Por que Joabe matou Abner e Amasa?

Em relação a Abner, 2 Samuel 3 declara que Joabe agiu em vingança pela morte de seu irmão Asael. No caso de Amasa, 2 Samuel 20 descreve o assassinato, mas não apresenta uma motivação explícita em uma frase do narrador. A competição pelo comando militar é uma interpretação comum, pois Amasa havia sido nomeado para o posto de Joabe.

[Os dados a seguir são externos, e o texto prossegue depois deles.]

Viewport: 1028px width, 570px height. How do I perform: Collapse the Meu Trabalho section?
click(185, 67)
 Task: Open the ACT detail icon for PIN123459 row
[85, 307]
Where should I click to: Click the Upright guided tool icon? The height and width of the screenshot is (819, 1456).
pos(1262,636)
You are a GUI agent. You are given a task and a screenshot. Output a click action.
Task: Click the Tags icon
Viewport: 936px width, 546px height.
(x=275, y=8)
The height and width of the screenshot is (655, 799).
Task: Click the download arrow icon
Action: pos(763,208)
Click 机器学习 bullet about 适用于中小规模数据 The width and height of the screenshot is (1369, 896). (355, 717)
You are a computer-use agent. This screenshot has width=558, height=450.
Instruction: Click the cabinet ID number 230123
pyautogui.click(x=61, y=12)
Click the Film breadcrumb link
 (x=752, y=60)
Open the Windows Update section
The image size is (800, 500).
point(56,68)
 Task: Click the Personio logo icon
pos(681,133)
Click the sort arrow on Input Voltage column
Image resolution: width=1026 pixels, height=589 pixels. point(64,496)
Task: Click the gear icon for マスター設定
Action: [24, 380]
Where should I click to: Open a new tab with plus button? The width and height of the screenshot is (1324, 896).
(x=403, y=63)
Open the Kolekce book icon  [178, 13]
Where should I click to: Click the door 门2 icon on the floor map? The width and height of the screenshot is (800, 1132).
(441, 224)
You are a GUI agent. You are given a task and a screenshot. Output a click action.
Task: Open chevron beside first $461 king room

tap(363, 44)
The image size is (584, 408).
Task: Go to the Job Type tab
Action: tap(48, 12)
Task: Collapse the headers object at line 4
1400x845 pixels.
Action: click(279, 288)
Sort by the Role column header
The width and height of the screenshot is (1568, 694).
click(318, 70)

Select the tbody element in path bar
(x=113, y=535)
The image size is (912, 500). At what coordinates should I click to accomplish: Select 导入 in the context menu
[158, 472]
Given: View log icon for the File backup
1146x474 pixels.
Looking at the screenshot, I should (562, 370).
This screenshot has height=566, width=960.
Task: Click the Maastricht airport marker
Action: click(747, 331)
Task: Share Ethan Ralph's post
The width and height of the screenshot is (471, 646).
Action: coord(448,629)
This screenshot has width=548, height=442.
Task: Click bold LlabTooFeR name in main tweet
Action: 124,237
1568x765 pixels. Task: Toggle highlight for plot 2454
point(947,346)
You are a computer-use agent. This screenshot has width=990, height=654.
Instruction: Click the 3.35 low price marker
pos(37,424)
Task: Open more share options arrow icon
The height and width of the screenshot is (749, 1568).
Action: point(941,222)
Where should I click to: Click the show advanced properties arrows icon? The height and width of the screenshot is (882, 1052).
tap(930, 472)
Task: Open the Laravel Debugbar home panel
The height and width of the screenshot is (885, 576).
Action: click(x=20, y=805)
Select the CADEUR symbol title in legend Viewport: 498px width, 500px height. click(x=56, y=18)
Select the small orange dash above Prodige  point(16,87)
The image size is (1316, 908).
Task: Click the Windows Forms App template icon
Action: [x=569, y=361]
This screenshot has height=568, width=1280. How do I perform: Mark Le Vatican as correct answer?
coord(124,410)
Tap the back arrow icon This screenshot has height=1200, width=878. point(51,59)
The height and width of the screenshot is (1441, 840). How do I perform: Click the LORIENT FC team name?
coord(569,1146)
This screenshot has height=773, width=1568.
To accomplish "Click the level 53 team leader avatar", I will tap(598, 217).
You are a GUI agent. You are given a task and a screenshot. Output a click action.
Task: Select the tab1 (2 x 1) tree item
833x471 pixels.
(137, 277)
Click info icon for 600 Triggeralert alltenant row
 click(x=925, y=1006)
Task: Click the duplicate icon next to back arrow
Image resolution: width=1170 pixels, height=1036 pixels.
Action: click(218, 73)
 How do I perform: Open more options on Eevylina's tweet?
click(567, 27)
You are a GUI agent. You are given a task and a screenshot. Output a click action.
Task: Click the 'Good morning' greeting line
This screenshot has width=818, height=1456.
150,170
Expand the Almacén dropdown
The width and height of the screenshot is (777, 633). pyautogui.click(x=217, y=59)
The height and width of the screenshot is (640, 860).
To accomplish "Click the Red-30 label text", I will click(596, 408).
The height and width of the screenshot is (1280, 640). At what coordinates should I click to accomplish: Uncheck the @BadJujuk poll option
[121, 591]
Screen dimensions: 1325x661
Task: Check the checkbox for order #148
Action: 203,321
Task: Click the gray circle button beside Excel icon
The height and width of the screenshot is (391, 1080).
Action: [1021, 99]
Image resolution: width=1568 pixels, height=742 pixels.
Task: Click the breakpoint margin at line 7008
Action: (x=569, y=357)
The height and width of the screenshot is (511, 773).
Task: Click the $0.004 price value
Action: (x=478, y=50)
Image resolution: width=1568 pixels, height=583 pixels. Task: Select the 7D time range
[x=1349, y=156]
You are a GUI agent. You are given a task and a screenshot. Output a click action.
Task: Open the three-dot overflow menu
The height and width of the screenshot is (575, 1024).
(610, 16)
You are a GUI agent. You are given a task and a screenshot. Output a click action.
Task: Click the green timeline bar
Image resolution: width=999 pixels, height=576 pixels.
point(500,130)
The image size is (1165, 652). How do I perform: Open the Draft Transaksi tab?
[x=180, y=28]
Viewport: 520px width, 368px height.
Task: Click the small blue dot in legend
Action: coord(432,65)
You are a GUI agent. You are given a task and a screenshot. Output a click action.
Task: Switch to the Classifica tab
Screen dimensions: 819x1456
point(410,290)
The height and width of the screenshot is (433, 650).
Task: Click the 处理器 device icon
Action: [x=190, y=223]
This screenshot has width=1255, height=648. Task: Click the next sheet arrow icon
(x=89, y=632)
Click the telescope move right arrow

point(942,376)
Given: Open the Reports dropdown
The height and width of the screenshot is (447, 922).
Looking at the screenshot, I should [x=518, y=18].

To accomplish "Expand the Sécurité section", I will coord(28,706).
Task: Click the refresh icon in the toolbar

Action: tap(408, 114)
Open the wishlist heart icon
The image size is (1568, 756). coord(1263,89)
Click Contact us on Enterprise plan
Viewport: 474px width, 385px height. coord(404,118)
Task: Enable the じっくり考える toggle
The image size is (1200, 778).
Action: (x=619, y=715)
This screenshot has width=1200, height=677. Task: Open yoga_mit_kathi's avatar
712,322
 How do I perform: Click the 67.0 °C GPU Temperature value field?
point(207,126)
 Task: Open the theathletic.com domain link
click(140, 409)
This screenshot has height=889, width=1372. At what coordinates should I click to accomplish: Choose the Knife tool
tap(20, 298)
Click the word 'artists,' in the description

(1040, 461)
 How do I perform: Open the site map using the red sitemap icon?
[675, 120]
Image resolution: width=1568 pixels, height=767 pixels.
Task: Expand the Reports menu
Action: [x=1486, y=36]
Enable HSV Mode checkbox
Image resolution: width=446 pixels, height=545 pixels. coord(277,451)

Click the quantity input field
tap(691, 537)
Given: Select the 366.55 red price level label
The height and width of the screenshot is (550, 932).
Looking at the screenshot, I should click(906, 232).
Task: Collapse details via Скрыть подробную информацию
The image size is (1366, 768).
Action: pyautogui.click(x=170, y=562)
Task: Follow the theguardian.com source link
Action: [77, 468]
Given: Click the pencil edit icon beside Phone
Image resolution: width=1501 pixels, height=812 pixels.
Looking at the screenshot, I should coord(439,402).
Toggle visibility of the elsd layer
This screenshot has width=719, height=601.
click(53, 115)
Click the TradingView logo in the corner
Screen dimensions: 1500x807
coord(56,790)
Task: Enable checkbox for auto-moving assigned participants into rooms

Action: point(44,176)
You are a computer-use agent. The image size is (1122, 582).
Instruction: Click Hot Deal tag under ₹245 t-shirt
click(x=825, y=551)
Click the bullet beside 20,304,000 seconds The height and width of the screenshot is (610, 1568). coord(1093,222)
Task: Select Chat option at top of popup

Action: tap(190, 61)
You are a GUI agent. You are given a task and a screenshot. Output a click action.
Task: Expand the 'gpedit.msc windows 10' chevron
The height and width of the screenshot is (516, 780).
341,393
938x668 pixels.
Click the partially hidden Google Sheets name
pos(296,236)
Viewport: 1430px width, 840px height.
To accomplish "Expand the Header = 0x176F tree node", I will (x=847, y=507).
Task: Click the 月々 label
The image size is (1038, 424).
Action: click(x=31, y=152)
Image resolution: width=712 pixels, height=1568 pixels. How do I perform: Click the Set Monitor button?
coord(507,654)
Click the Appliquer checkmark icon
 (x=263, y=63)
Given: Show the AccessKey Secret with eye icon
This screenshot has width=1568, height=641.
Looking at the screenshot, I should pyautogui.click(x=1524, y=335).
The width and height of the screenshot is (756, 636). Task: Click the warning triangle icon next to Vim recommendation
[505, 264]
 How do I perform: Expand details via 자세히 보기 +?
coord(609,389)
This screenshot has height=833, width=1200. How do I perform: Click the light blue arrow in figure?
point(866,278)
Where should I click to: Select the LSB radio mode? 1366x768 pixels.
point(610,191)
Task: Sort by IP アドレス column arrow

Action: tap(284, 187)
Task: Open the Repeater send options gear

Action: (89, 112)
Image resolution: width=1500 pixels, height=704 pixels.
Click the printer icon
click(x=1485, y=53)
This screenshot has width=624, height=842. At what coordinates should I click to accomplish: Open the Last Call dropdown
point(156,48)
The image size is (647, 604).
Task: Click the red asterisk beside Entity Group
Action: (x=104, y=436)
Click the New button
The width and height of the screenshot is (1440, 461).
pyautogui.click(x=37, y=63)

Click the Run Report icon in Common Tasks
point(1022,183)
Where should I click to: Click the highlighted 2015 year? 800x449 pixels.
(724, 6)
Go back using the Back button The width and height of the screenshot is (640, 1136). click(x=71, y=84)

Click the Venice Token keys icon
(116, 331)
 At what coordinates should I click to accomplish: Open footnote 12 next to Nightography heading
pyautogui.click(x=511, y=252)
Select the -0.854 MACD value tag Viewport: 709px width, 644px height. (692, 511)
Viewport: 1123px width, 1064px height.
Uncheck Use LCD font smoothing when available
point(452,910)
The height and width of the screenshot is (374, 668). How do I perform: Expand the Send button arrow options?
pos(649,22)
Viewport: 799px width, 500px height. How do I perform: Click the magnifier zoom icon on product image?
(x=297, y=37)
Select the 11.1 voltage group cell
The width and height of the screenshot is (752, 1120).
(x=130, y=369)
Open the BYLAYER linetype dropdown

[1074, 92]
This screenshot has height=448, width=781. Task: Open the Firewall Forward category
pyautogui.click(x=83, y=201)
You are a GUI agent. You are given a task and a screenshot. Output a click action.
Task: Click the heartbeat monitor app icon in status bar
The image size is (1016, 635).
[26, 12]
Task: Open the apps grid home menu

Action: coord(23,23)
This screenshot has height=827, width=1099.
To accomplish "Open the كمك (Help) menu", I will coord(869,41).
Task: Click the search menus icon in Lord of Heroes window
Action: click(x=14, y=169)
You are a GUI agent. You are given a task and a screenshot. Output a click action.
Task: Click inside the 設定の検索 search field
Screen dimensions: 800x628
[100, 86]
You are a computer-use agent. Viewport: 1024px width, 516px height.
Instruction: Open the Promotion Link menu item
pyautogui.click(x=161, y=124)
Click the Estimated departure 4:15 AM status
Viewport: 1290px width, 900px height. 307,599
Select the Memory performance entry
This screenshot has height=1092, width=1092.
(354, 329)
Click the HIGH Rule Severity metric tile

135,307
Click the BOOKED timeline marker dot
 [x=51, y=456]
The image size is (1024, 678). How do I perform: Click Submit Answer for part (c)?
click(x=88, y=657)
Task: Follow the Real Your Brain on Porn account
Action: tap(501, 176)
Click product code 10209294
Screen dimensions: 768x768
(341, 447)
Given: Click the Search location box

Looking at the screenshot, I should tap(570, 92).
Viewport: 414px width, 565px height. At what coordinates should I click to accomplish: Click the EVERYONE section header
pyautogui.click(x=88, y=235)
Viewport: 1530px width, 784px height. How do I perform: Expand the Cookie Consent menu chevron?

Quem matou Joabe na Bíblia?

Joabe foi morto por Benaias, filho de Joiada, por ordem do rei Salomão, conforme 1 Reis 2. Ele havia se refugiado junto ao altar, mas Salomão determinou sua execução e relacionou a medida às mortes de Abner e Amasa.

Resumo

  • Joabe foi sobrinho de Davi e comandante do exército israelita durante grande parte de seu reinado.
  • A Bíblia o apresenta como líder militar importante em guerras externas e revoltas internas.
  • Ele matou Abner, Amasa e Absalão; os relatos distinguem os contextos e as motivações declaradas de cada caso.
  • Joabe cumpriu a ordem de Davi que levou Urias à morte, no contexto da guerra contra os amonitas.
  • Seu apoio a Adonias na disputa pelo trono contribuiu para seu isolamento no início do reinado de Salomão.
  • Benaias executou Joabe por ordem de Salomão, como registra 1 Reis 2.
  • As interpretações divergem sobre suas motivações, mas o texto bíblico preserva uma figura militar poderosa e profundamente controversa.